### WHAT YOU NEED TO DO
Answer these questions from the text on Ontario wind power below, one per line:
(a) How many of Canada's eight largest wind farms are in Ontario?
(b) About what share of its power does Ontario derive from wind?
(c) How many wind turbines does Ontario have today?

With new clean energy procurement plans for wind power moving forward, Ontario remains committed to renewable energy, such as wind power. Ontario’s policies have made the province a North American leader in renewable energy and created a strong green energy manufacturing sector. According to the Ontario Ministry of Energy, the province generates close to one-third (more than 2.3 GW) of Canada’s installed wind power capacity and is home to five of the nation’s eight largest wind farms. Moreover, Ontario already derives approximately 3% of its power from wind – a number expected to grow as coal-fired electricity generation is phased out entirely by the end of this year. In 2013, wind power generated more electricity than coal for the second year in a row.
To date, Ontario has more than 18.5 GW of renewable energy online or announced, which includes more than 9.5 GW of solar, wind and bioenergy capacity. The province’s wind industry has grown significantly from just 10 wind turbines less than a decade ago to more than 1,200 today.

### DATASET EXTRACT
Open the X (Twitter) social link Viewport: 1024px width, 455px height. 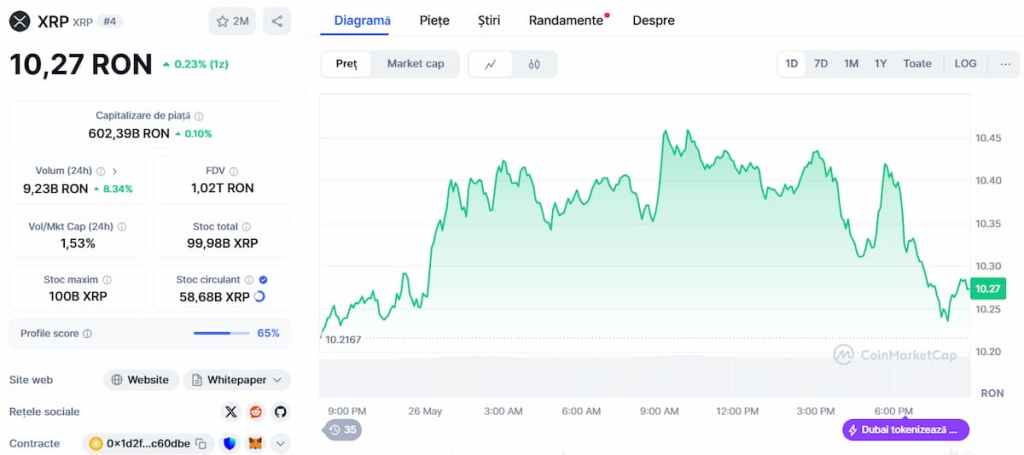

### THE ANSWER
(a) Five
(b) Approximately 3%
(c) More than 1,200